» **SHORT TASK**: Copy the material from the line containing "You are a GUI" through the line containing "tap(505, 457)", replacing "switch" with "slider" and keeping everything else the same.
____________
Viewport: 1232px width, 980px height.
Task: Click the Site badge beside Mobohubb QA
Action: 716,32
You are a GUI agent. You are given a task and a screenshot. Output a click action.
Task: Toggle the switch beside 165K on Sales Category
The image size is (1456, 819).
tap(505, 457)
____________
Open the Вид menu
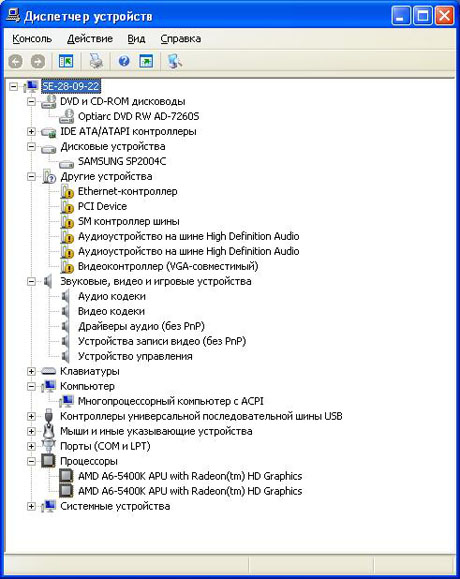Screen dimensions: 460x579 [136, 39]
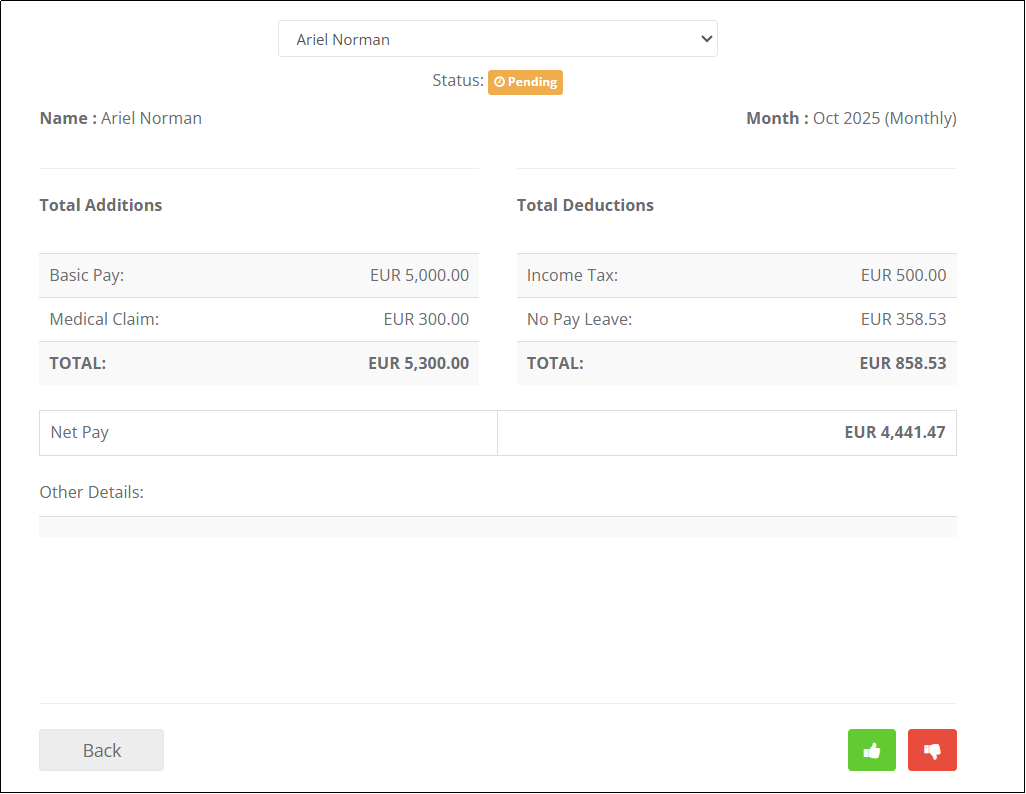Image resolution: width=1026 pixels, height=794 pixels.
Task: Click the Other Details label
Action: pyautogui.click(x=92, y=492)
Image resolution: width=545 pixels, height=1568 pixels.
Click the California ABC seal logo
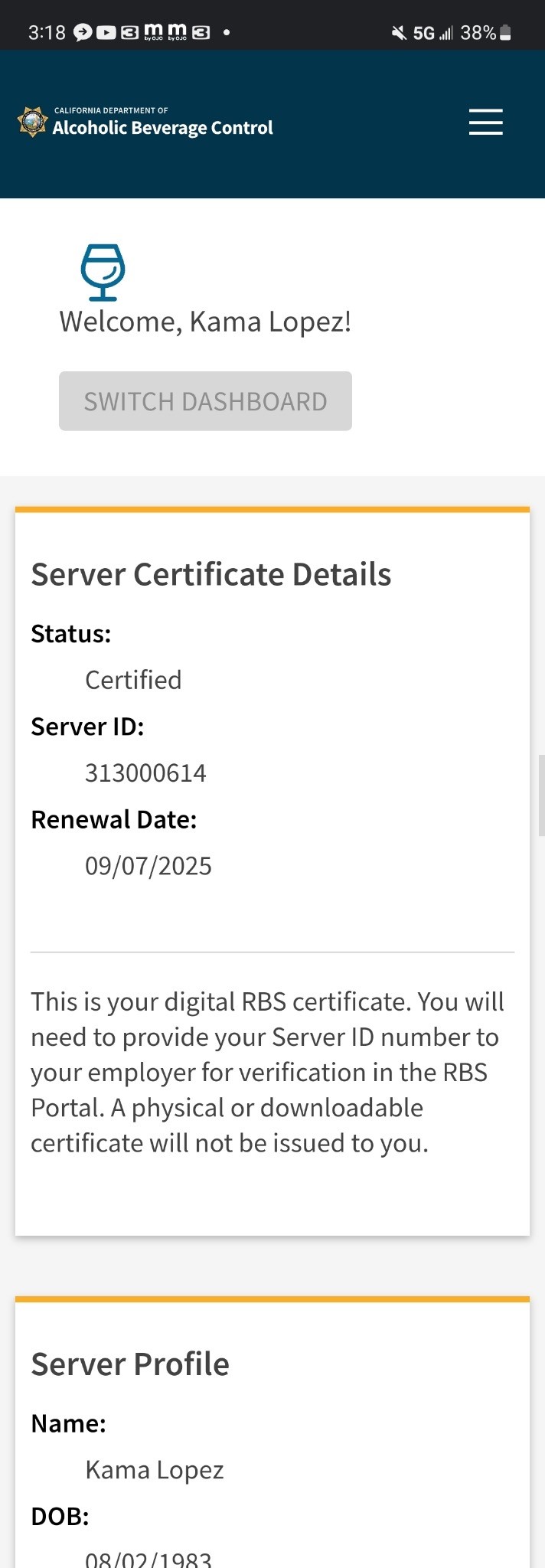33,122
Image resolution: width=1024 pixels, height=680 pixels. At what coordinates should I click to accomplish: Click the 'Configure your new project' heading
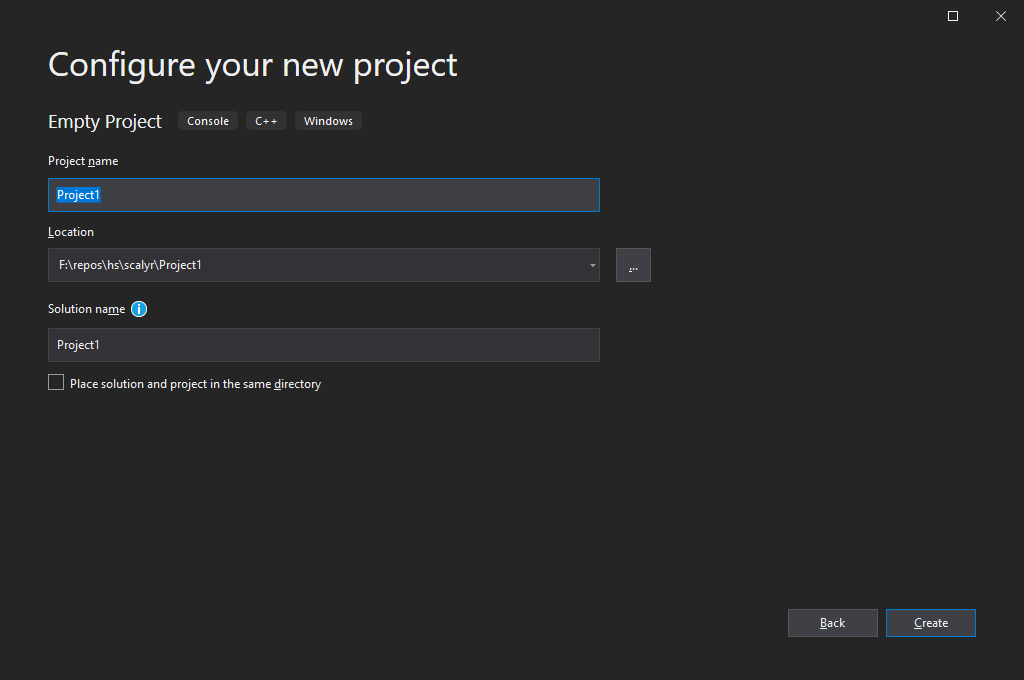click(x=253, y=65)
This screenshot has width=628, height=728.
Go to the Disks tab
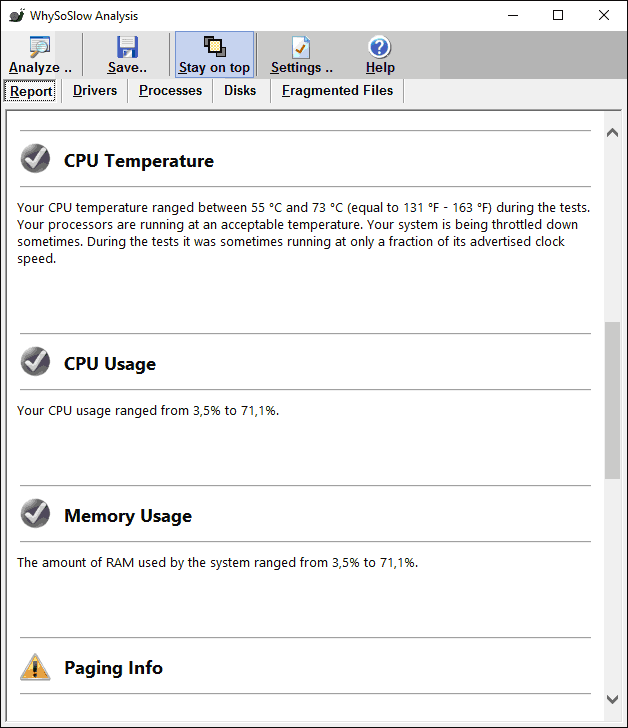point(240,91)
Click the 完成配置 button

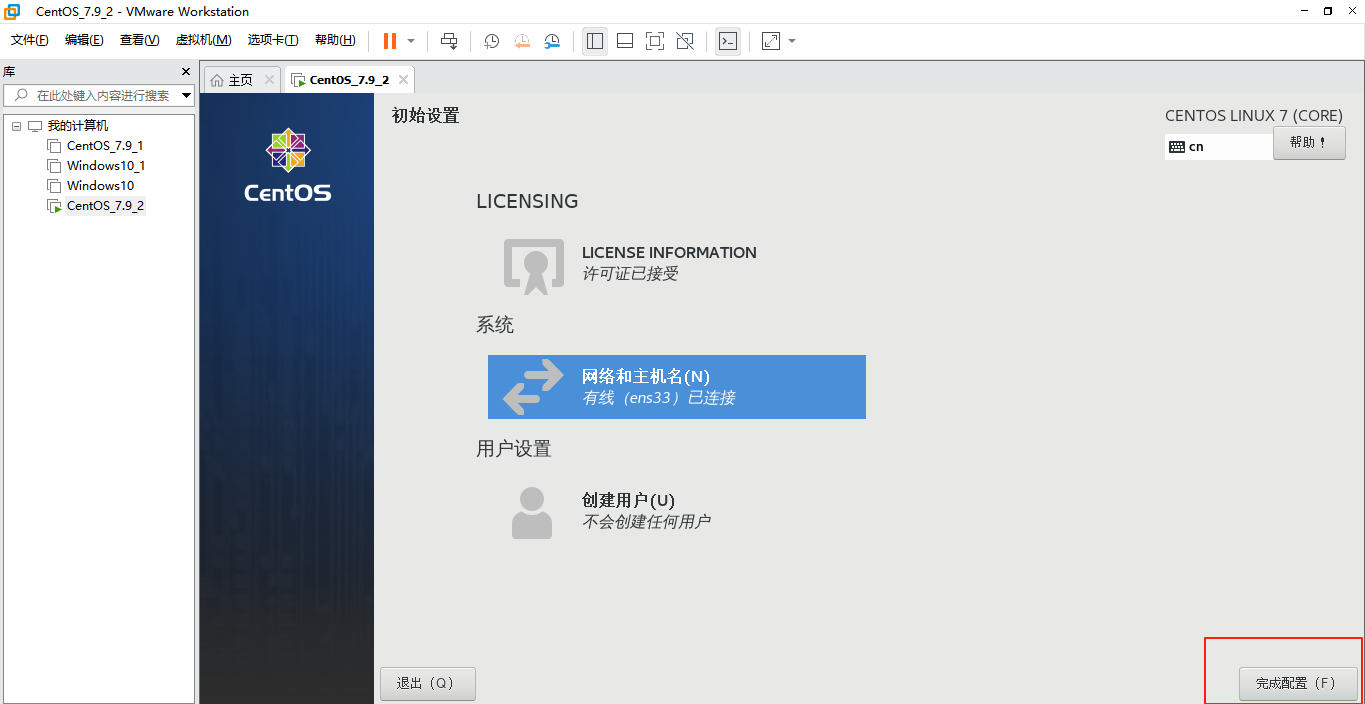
____________
» **FINAL RESULT**:
You are a GUI agent. You are given a task and a screenshot. Output a click action.
Task: Toggle the slider beside 165K on Sales Category
The image size is (1456, 819).
tap(505, 457)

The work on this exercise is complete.